Une fenêtre sur les fondamentaux du mode de penser chinois

Source Photos Wikipédia

Plus ancien jeu de stratégie combinatoire abstrait connu, le Weiqi (appelé en Occident Go, son nom japonais) est un méta jeu. 

« Par son ancrage dans la tradition chinoise puis japonaise et coréenne, il fait partie des grands jeux de la planète, comme les Échecs dans l’aire indo-européenne et l’Awalé en Afrique subsaharienne »[1].

À la fois produit et producteur d’une culture, le Weiqi, en ouvrant l’esprit à certains schémas mentaux spécifiques que cette culture favorise et valorise, est une manière ludique de se les approprier tout en prenant la mesure de leur différence avec ceux qui nous paraissent naturels, simplement parce que nous en avons l’habitude.

[1] Flore Coppin & Morgan Marchand La voie du Go Ed. Chiron 2006, p. 7.

Le matériel est simple. Le plateau, aujourd’hui en Chine une simple feuille de papier ou de nylon imprimé (au Japon, en Corée, il est resté en bois), il ne comporte pas de cases, mais un maillage de 19 x 19 lignes.  Et deux récipients, remplis l’un de cailloux blancs, l’autre de cailloux noirs. Appelés « pierres », elles sont toutes identiques, en Chine, sont en verre dépoli, au Japon les plus élégantes sont en ardoise (noirs) et en coquillage (blancs). Leur forme de lentille leur permet d’osciller avec légèreté sur le plateau avec lequel elles ne sont en contact que par un point.

Règles du jeu

  • 2 joueurs
  • Chacun pose à son tour une pierre sur n’importe quelle intersection.
  • Une fois placées, les pierres ne bougent plus… sauf lorsque, totalement entourée par des pierres adverses, elles sont capturées et retirées du plateau.
  • Toute pierre contiguë à une ou plusieurs autres de même couleur forme un groupe.

Mais : capturer les pierres adverses n’est pas le but du Weiqi. Comme l’indique son nom chinois : « jeu d’encerclement », son objectif est de construire et sécuriser des « territoires » en encerclant des intersections vides avec ses propres pierres. 

déroulement du jeu

Au début de la partie, le plateau est vide, les premières pierres qui y sont placées ne se heurtent point. Elles ne font que poser des options qui seront ensuite discutées, voire disputées. Il faut, à ce stade, porter une vue globale sur tout l’espace du jeu, être attentif à ce qui est en train de se construire, pour savoir y répondre avant qu’il ne soit trop tard. Établir ses futurs territoires relève du dessein, percevoir ceux qu’installe le partenaire, de la finesse.

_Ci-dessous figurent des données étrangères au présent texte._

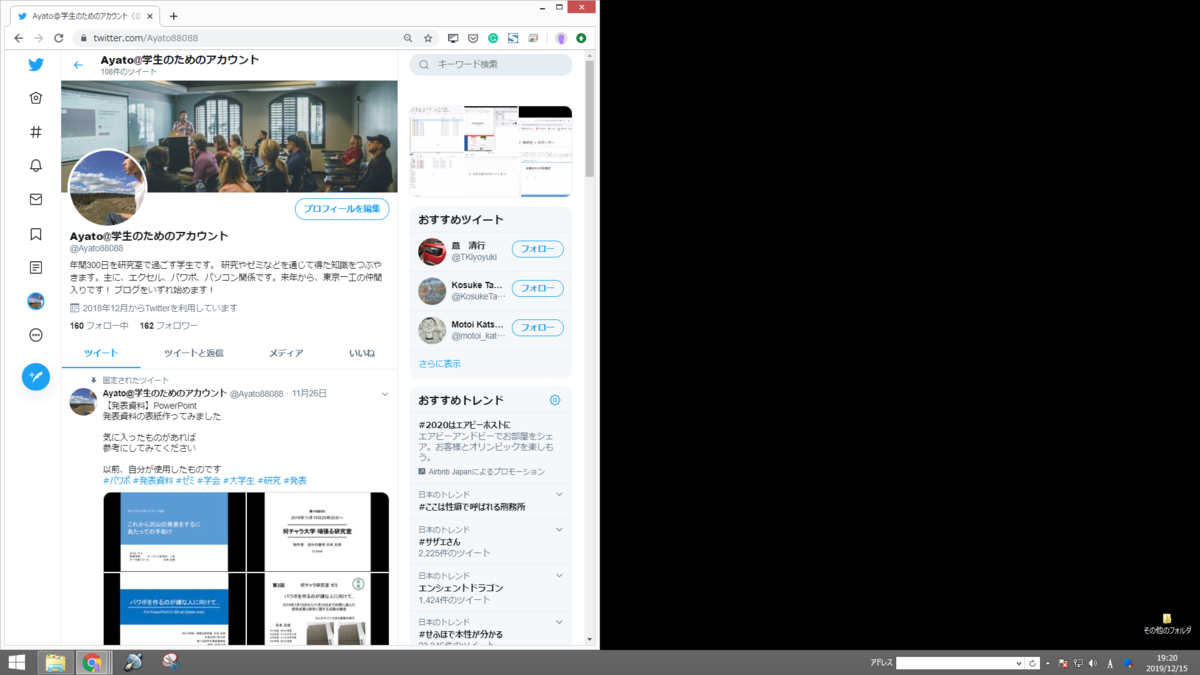Follow Kosuke with the フォロー button
1200x675 pixels.
click(x=537, y=288)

Au milieu de la partie, les visées territoriales prennent forme et commencent à entrer en concurrence. Le moment est venu de transiger ; renoncer à s’installer ici pour mieux aller se déployer ailleurs. La taille du plateau (cinq fois celle d’un jeu d’Échecs) permet d’infléchir un dessein initial s’il se trouve contrarié. « Le Weiqi développe ces dispositions clef pour un manager : l’aptitude à la transaction locale et à l’invention lointaine, il apprend à aller s’investir dans des domaines auxquels on n’aurait peut-être pas pensé au départ »[2].

À la fin de partie, les visées territoriales projetées au début de partie, explicités en milieu de partie, doivent maintenant être précisées. Enfin, lorsque plus rien ne peut plus modifier la disposition des territoires, les partenaires décident alors, d’un commun accord, que la partie est terminée. Celui qui contrôle le plus d’intersections vides est proclamé vainqueur.

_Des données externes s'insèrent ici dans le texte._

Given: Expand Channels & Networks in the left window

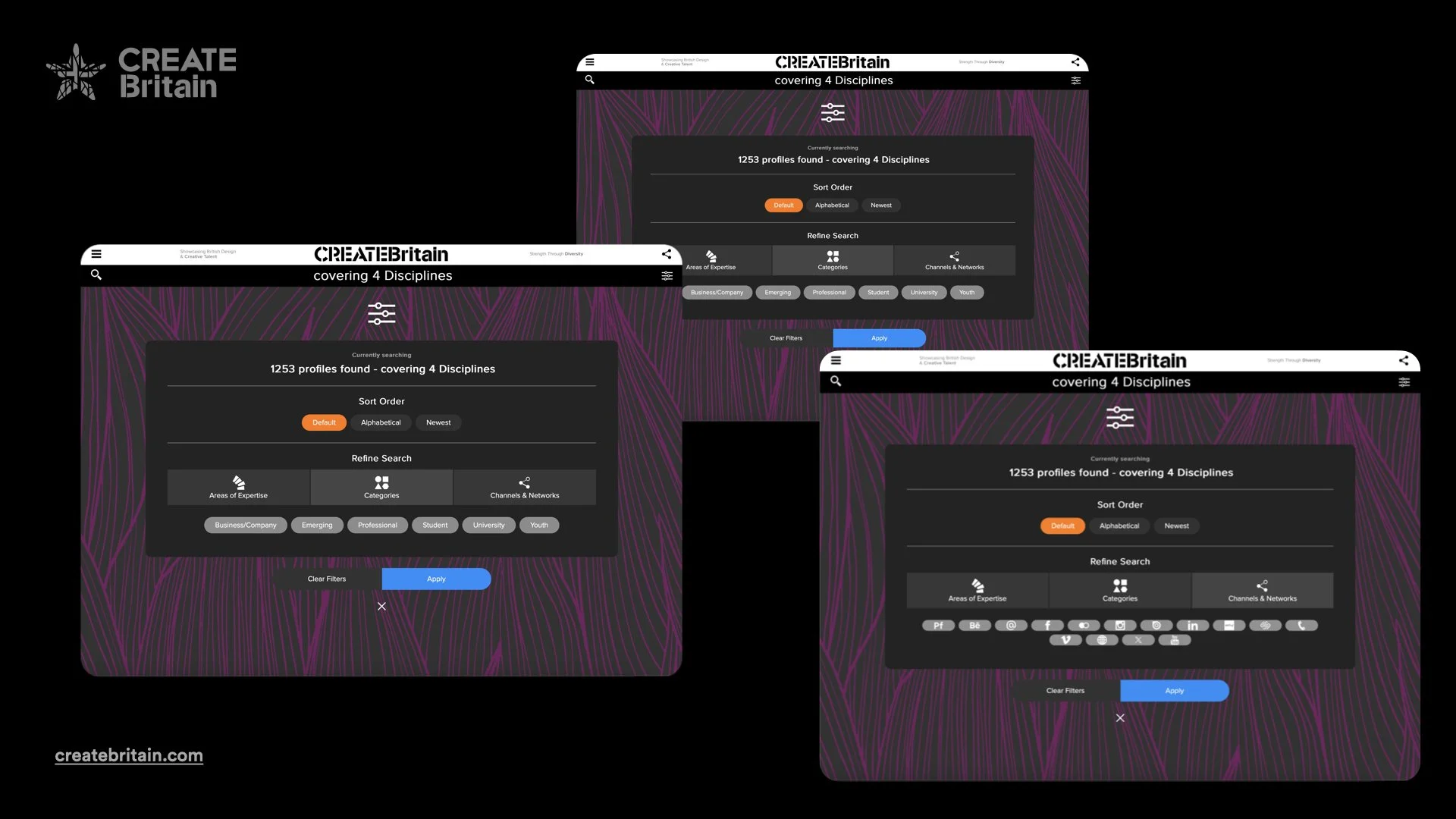Looking at the screenshot, I should pos(524,487).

Cela peut parfois être indécis, se jouer à un ou deux points. Mais même si la victoire est patente, elle n’est jamais écrasante. Le vaincu n’est pas anéanti, emprisonné et envoyé à Sainte Hélène. Il lui reste toujours au moins un territoire bien à lui, au moins grand comme l’île de Taiwan comme ce fut le cas pour Tchang Kai-Shek en 1949.

[2] J-C Fauvet & M. Smia le manager joueur de go  Éditions d’Organisation Eyrolles 2006, p.44.

Les intersections, comme les points d’acupuncture

Si un maillage de 19 x 19 lignes a été retenu (et non pas 17 x 17 ou 21 x 21) c’est parce qu’il produit 361 intersections :

– un nombre égal à celui des points d’acupuncture dans le corps humain

– et équivalent au nombre traditionnel de jours dans l’année.

 

Sur le plateau de Weiqi, temps et espace, ciel et terre se rencontrent comme dans le monde humain

Les pierres, définies par le contexte, comme les idéogrammes

Aux Échecs, on déplace des pièces, au Weiqi on place des pierres, des termes qui en disent long.

« Pièce » est un mot d’origine gauloise (pettia) passé en latin populaire pour désigner une partie séparée et distincte d’un ensemble. « Pion » vient du latin de soldat (peso, pedonis), désignant celui qui va « à pied », le fantassin que rien ne distingue de ses semblables ce qui lui vaudra son aura négative, jadis de pauvre hère, aujourd’hui de rouage inconsidéré dans une organisation.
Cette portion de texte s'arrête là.